Binary Tree - Algorithm that finds the number of leaves that are in even depth

Question

The question is as follows:

Find an algorithm that gets a pointer to a binary tree (to the beginning of it) and returns the number of leaves that are in an even depth (level).

In this example, the algorithm will return 2 because we won't count the leaf in level 1 (since 1 is not even).

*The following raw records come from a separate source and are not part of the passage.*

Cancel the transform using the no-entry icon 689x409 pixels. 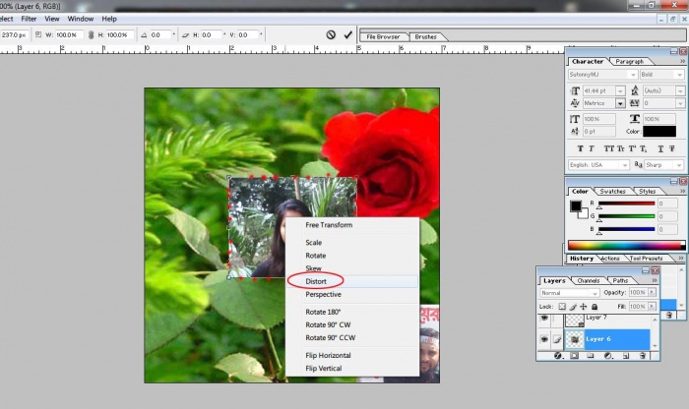point(331,34)
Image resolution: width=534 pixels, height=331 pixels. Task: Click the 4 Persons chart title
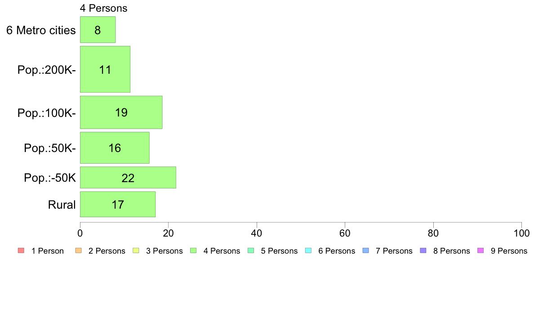tap(103, 8)
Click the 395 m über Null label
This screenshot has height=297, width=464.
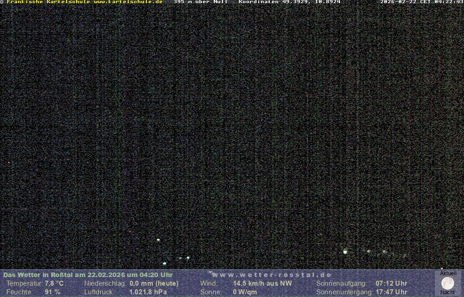click(x=201, y=2)
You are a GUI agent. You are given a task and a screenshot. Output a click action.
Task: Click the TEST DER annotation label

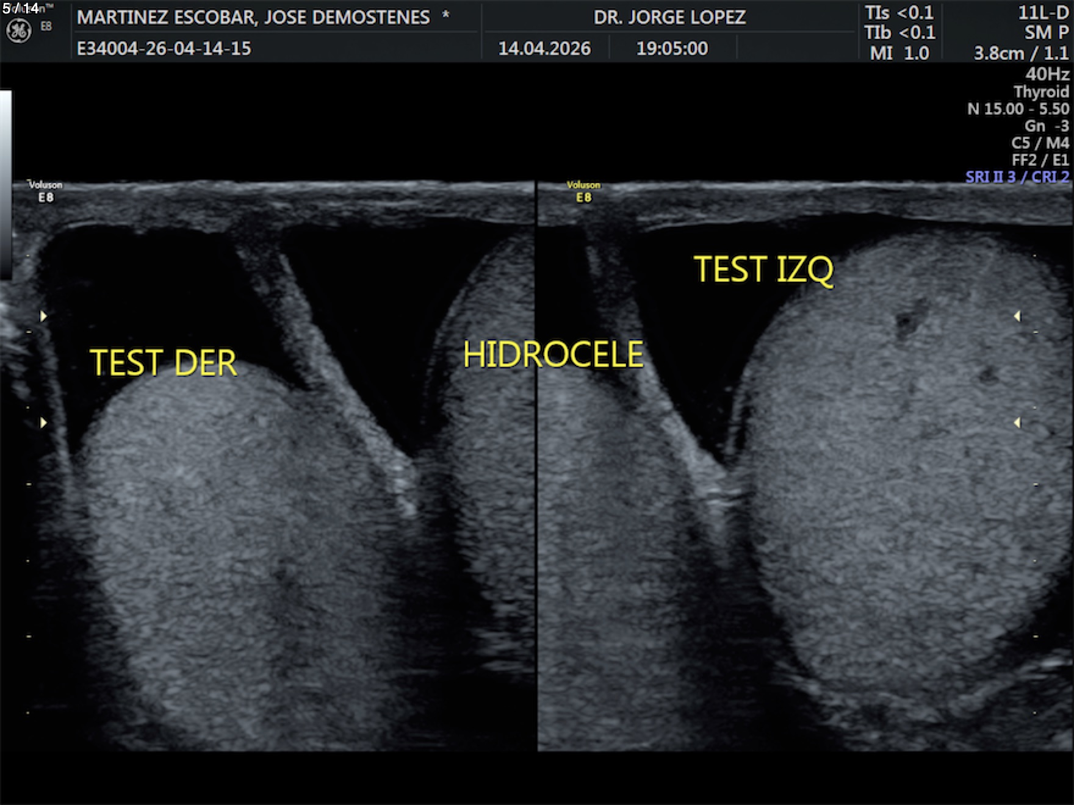163,363
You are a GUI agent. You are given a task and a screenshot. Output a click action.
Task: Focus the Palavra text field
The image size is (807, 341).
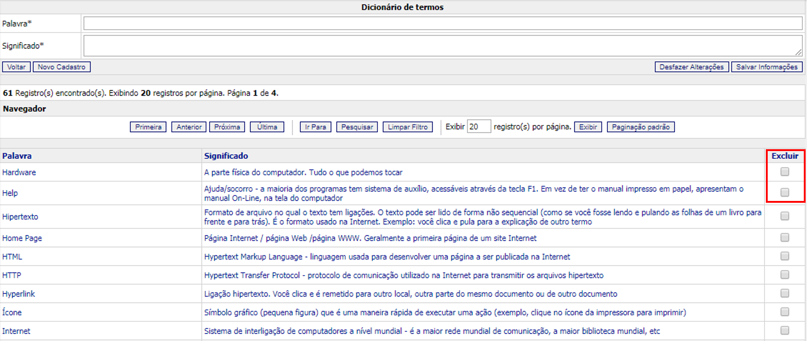[x=442, y=23]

I guess I need a recursive algorithm. It's pretty easy if I pass two parameters I pass in the function (a pointer to a tree and level). I'm wondering if I can solve it with passing the pointer only, without the level.

Answer 1

You can, indeed, solve it using only one perimeter. However in that case, you need two little helper functions:

typedef struct TreeNode
{
    int val;
    struct TreeNode *left;
    struct TreeNode *right;
} TreeNode;

int countForOdd(TreeNode*);
int countForEven(TreeNode*);
int count(TreeNode*);

//If the TreeNode to be passed as perimeter is at an odd level, call this function
int countForOdd(TreeNode *node)
{
    if(!node) return 0;
    return countForEven(node->left)
        + countForEven(node->right);
}
    //If the TreeNode to be passed as perimeter is at an even level, call this function
int countForEven(TreeNode *node)
{
    if(!node) return 0;
    return 1 + countForOdd(node->left)
        + countForOdd(node->right);
}

//And finally, our specific function for root is:
int count(TreeNode* root)
{
    return countForOdd(root);
}

Answer 2

Consider a function f which recursively descends in your tree. You have to differantiate three cases:

1. Your current node has no children and its depth is even. You return 1.
2. Your current node has no children and its depth is odd. You return 0.
3. Your current node has children. You return the sum of all recursive calls of f on these children.

You have to define f on your own.

And no, it is not possible to define f with only one parameter. You have to memorize the current node as well as the actual depth. Recursive Algorithms, by their very nature, have no idea from where they are being called. You can, of course (but not recommended) remember the latter in a static variable as long as you do not parallelize f.

Also, you can "override" f that it takes only one paremeter and calls function f taking two parameters with the current depth set to 0.